I have not tried to modify the netscape-formatted cookies file to see if it changes behavior, just a shot in the dark.

Account shared. Answer from pukkandan: Cloudflare captcha is causing the issue. Will need to investigate further to find a solution

The workaround from @gamedazed provided few days ago does not work for me. Also it seems that Udemy Business is using AWS CloudFront now. It stopped working all of a sudden around May 14th / May 15th (relative to sun).

I want to watch Udemy video on mpv for studying and note-taking. I tested 2022.06.29 and found some issues and workaround.

  1. Login check logic needs to be updated in udemy.py:L168-L171
        def is_logged(webpage):
            return any(re.search(p, webpage) for p in (
                r'href=["\'](?:https://www\.udemy\.com)?/user/logout/',
                r'>Logout<',
                r'"is_authenticated":true', # added
                fr'"email":"{username}"')) # added

Udemy login popup is updated. So it needs to be updated. But after a few successful logins, I couldn’t log in. Udemy just returnend the login popup html. I don’t know why. Maybe Udemy restriction?

  1. Captcha page of cloudflare is changed. yt-dlp needs to be updated in udemy.py:L132-L139
        if any(p in webpage for p in (
                '>Please verify you are a human',
                'Access to this page has been denied because we believe you are using automation tools to browse the website',
                '"_pxCaptcha"',
                'cf-captcha-container')): # added
            raise ExtractorError(
                'Udemy asks you to solve a CAPTCHA. Login with browser, '
                'solve CAPTCHA, then export cookies and pass cookie file to '
                'yt-dlp with --cookies.', expected=True)
  1. The course id is wrong in udemy.py:L205
    def _real_extract(self, url):
        lecture_id = self._match_id(url)

        webpage = self._download_webpage(url, lecture_id)

        course_id, _ = self._extract_course_info(webpage, lecture_id)
        #course_id = "3833504" # If I pass correct course id, it would get correct lecture info.

        try:
            lecture = self._download_lecture(course_id, lecture_id)

_real_extract passes wrong course_id to _download_lecture. It always gets 403 Forbidden. If course_id is correct, yt-dlp will download video properly. I wanted to make a PR but I couldn’t fix the 3 because I couldn’t pass playlist url which has real course_id to _real_extract.

SUPPLIED RECORDS »
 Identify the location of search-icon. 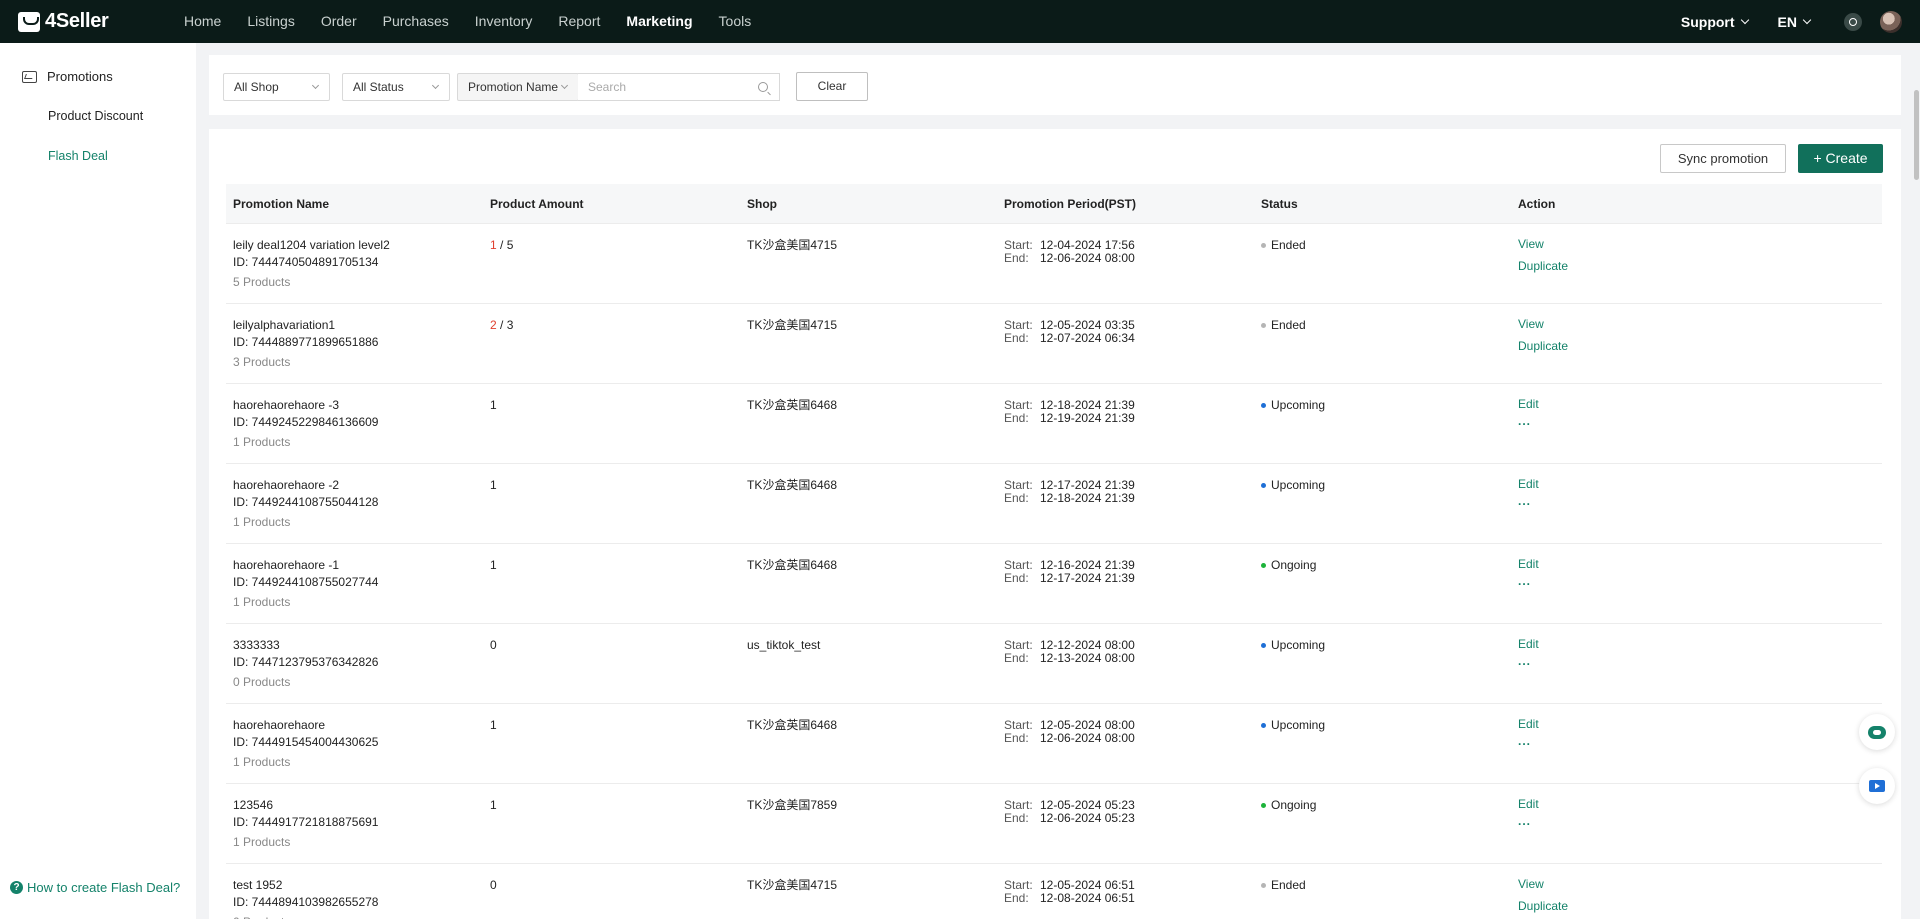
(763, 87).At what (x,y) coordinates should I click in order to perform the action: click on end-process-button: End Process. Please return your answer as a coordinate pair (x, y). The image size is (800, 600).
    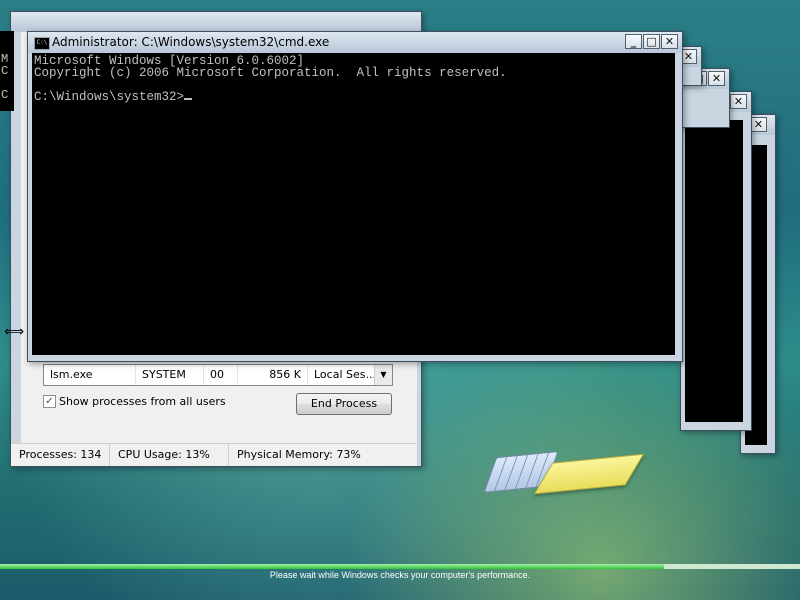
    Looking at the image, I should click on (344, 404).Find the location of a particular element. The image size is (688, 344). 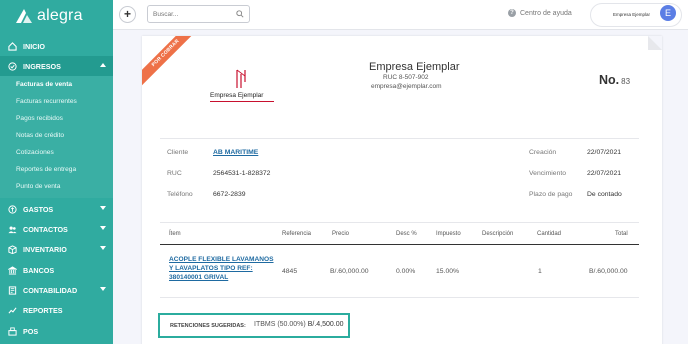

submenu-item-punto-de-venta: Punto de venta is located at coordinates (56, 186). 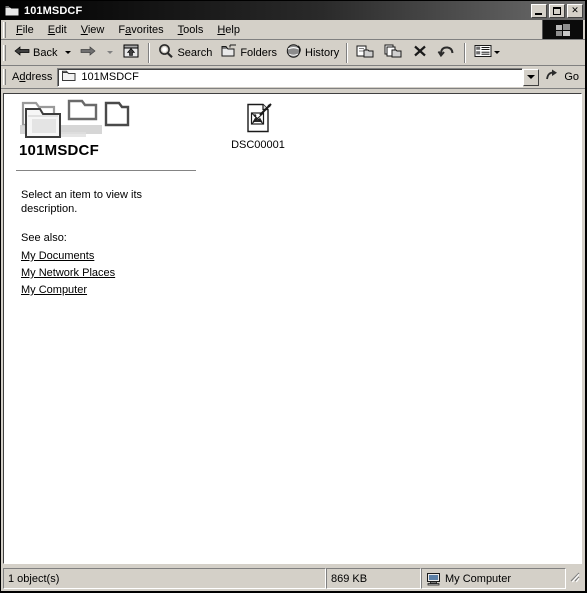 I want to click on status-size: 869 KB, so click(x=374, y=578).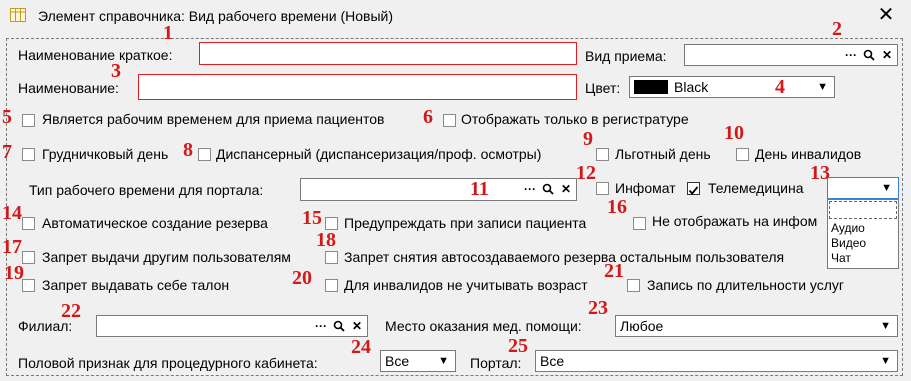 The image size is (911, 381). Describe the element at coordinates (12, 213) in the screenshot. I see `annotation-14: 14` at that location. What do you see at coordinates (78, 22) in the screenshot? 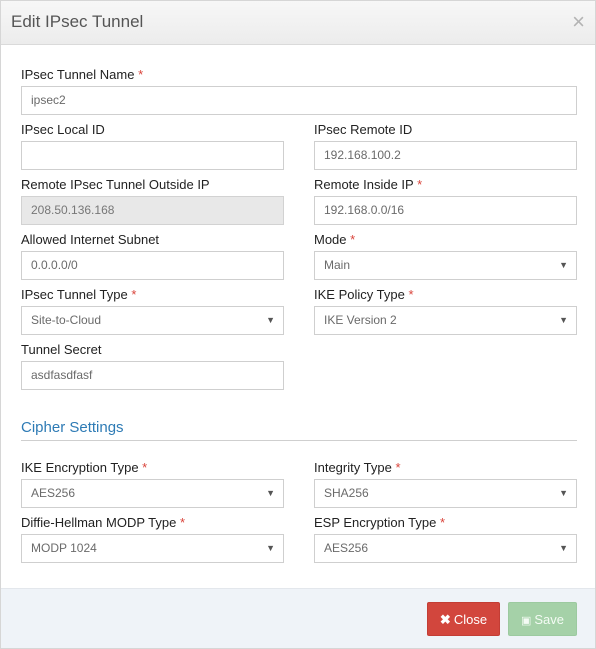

WHAT IS BEING ASKED » Repeat everything in the forum thread on Udemy downloading from "I want to watch" down to "Maybe Udemy restriction?", word for word. The entries have no connection to the forum thread.

WORKED SOLUTION »
I want to watch Udemy video on mpv for studying and note-taking. I tested 2022.06.29 and found some issues and workaround.

  1. Login check logic needs to be updated in udemy.py:L168-L171
        def is_logged(webpage):
            return any(re.search(p, webpage) for p in (
                r'href=["\'](?:https://www\.udemy\.com)?/user/logout/',
                r'>Logout<',
                r'"is_authenticated":true', # added
                fr'"email":"{username}"')) # added

Udemy login popup is updated. So it needs to be updated. But after a few successful logins, I couldn’t log in. Udemy just returnend the login popup html. I don’t know why. Maybe Udemy restriction?